The PCRE2 Open Source Regex Library
PCRE2 is short for Perl Compatible Regular Expressions, version 2. It is the successor to the widely popular PCRE library. Both are open source libraries written in C by Philip Hazel.
The first PCRE2 release was given version number 10.00 to make a clear break with the preceding PCRE 8.36. PCRE 8.37 through 8.44 and any future PCRE releases are limited to bug fixes. New features are added to PCRE2 only. If you’re taking on a new development project, you should consider using PCRE2 instead of PCRE. But for existing projects that already use PCRE, it’s probably best to stick with PCRE. Moving from PCRE to PCRE2 requires significant changes to your source code. The only real reason to do so would be to use the new search-and-replace feature.
PHP 7.3.0 moved from PCRE to PCRE2 but does not use the new PCRE2 search-and-replace. It continues to use PHP’s own replacement text syntax.
R 4.0.0 also moved its grep
and related functions from PCRE to PCRE2. Its sub
and gsub
functions continue to use R’s own replacement text syntax.
The regex syntax supported by PCRE2 10.00 through 10.34 and PCRE 8.36 through 8.44 is pretty much the same. Because of this, everything the regex tutorial on this website says about PCRE (or PCRE versions 8.36 through 8.44 in particular) also applies to PCRE2. PCRE2 is only mentioned in the few specific areas where it differs from PCRE.

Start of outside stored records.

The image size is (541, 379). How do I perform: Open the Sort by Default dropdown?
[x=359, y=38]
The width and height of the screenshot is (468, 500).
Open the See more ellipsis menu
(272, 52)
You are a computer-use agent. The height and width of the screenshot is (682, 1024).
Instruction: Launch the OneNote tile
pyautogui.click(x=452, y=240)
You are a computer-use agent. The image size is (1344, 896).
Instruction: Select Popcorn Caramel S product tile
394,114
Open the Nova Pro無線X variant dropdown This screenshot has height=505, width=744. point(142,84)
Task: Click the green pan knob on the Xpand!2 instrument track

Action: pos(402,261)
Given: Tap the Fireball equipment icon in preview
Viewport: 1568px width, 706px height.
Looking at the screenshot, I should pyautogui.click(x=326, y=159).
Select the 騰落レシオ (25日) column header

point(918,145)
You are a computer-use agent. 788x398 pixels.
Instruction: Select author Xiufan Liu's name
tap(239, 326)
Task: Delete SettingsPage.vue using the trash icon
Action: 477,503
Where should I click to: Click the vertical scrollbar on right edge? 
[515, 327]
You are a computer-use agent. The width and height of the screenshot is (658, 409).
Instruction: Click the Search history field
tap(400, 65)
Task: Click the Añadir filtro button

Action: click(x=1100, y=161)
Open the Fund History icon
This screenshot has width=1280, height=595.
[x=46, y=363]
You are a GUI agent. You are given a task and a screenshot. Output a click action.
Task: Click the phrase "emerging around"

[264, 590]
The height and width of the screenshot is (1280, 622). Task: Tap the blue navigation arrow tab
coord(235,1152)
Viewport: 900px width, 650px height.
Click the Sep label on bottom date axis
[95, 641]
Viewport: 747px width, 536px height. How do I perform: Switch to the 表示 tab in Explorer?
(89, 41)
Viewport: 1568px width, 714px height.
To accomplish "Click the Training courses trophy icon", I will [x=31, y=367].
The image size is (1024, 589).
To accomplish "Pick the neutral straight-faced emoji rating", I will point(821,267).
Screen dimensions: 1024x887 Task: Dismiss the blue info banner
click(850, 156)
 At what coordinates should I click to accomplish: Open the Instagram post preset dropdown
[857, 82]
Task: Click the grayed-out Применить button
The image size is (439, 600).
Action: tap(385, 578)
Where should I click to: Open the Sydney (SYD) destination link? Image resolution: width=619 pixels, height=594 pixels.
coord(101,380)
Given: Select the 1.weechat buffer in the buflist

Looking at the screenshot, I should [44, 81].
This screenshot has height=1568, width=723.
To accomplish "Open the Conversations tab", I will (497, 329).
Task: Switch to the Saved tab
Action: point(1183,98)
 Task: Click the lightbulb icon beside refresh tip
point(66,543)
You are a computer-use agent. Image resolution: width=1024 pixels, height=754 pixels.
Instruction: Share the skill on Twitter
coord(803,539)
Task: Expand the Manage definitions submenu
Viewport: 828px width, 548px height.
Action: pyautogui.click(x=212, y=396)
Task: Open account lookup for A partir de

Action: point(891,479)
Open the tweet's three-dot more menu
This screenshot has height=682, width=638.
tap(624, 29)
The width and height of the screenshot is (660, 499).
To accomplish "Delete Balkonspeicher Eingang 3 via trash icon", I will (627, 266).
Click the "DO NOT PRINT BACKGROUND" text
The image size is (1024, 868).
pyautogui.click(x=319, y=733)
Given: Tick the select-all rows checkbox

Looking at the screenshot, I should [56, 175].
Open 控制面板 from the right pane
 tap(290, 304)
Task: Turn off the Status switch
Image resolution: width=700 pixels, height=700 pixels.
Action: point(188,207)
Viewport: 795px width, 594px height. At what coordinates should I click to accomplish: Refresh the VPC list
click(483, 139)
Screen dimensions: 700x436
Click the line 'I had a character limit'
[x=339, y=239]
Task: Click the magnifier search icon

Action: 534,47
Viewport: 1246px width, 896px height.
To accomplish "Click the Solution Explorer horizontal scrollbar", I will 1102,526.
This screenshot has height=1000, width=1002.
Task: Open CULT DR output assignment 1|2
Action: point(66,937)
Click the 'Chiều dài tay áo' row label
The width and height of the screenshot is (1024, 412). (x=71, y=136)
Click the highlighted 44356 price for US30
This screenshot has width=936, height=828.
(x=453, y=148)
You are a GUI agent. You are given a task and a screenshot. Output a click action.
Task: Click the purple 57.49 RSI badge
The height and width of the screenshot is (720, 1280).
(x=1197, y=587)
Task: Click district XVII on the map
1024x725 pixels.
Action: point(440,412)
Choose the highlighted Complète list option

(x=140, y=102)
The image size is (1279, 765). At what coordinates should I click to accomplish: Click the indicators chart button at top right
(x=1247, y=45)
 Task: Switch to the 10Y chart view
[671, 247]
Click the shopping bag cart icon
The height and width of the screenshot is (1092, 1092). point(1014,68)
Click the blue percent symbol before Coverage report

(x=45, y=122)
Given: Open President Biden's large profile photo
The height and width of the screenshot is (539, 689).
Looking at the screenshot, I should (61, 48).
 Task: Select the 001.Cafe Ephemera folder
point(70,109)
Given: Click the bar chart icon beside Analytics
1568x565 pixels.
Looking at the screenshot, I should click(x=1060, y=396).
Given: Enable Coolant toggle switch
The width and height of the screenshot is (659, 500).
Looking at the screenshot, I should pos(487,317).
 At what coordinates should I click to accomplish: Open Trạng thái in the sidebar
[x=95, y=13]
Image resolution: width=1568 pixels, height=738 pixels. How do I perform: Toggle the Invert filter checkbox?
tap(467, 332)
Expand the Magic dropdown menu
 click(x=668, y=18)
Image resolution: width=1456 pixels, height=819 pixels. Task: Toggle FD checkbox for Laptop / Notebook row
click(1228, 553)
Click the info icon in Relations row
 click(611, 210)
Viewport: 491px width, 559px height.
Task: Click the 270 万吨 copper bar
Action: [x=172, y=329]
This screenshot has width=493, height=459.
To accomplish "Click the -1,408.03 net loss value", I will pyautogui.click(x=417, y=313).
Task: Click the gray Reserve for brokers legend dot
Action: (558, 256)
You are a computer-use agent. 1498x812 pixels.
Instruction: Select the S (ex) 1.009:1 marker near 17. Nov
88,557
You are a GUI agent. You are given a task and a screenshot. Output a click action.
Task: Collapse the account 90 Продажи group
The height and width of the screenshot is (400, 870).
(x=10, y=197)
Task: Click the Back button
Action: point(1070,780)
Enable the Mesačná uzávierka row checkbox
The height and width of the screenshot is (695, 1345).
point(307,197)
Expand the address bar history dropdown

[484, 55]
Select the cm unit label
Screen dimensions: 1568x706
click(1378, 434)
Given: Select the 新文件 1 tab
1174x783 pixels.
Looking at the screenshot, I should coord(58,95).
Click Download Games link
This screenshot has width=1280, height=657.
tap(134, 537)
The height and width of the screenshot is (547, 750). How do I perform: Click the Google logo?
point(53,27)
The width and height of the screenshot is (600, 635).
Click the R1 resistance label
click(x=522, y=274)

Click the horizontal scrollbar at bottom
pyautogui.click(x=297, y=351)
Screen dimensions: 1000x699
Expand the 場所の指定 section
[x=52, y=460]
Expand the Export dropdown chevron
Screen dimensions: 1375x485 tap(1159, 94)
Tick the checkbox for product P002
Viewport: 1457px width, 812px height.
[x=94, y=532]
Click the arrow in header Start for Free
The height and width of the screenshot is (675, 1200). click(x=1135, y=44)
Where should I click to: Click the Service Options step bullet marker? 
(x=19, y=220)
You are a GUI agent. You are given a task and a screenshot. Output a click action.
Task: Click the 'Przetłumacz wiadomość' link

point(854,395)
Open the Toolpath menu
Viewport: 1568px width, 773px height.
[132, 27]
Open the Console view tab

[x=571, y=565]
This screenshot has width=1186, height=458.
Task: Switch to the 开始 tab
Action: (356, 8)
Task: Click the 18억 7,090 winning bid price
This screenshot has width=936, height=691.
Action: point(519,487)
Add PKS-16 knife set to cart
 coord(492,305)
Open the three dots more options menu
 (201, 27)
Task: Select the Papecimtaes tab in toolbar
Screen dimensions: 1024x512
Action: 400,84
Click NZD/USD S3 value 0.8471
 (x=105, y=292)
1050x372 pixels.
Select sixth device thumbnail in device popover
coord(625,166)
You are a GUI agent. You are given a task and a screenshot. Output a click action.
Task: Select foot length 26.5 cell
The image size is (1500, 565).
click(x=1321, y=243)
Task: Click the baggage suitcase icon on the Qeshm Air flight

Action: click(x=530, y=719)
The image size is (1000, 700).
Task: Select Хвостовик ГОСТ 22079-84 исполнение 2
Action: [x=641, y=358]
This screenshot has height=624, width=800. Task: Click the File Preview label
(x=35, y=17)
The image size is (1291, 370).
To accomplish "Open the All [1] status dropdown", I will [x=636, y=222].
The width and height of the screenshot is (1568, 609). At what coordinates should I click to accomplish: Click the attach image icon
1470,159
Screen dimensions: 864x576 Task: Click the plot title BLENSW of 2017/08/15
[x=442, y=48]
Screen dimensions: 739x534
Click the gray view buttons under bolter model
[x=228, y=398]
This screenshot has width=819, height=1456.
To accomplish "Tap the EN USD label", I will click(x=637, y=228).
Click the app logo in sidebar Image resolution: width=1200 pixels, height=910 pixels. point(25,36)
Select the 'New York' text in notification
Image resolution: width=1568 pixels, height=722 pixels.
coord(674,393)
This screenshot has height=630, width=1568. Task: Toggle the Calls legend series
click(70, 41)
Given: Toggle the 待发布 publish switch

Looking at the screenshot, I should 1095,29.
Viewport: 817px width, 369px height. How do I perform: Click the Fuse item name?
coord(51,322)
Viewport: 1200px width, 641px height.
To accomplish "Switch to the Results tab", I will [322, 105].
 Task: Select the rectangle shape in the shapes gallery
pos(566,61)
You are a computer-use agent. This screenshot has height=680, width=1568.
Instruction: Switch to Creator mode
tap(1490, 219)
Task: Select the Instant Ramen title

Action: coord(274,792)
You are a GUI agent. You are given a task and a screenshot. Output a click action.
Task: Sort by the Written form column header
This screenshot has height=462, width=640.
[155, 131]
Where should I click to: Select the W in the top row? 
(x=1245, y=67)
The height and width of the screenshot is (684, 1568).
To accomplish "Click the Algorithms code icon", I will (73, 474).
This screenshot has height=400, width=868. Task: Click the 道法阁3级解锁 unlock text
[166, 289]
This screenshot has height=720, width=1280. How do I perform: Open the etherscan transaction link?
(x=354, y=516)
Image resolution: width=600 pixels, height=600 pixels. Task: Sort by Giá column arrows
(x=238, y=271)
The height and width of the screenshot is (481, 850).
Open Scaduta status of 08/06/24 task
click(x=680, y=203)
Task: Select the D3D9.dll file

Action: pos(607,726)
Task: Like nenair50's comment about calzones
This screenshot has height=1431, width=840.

The regex syntax has a new version check conditional. The syntax looks much like a conditional that checks a named backreference, but the inclusion of the equals sign (and other symbols not allowed in capturing group names) make it a syntax error in the original PCRE. In all versions of PCRE2, (?(VERSION>=10.00)yes|no)
matches yes
in the string yesno
. You can use any valid regex for the “yes” and “no” parts. If the version check succeeds the “yes” part is attempted. Otherwise the “no” part is attempted. This is exactly like a normal conditional that evaluates the part before or after the vertical bar depending on whether a capturing group participated in the match or not.
You can use >=
to check for a minimum version, or =
to check for a specific version. (?(VERSION=10.00)yes|no)
matches yes
in PCRE2 10.00. It matches no
in PCRE2 10.10 and all later versions. Omitting the minor version number is the same as specifying .00
. So (?(VERSION>=10)yes|no)
matches yes
in all versions of PCRE2, but (?(VERSION=10)yes|no)
only matches yes
in PCRE2 10.00. If you specify the minor version number you should use two digits after the decimal point. Three or more digits are an error as of version 10.21. Version 10.21 also changes the interpretation of single digit numbers, including those specified with a leading zero. Since the first release was 10.00 and the second release was 10.10 there should be no need to check for single digit numbers. You cannot omit the dot if you specify the minor version number. (?(VERSION>=1000)yes|no)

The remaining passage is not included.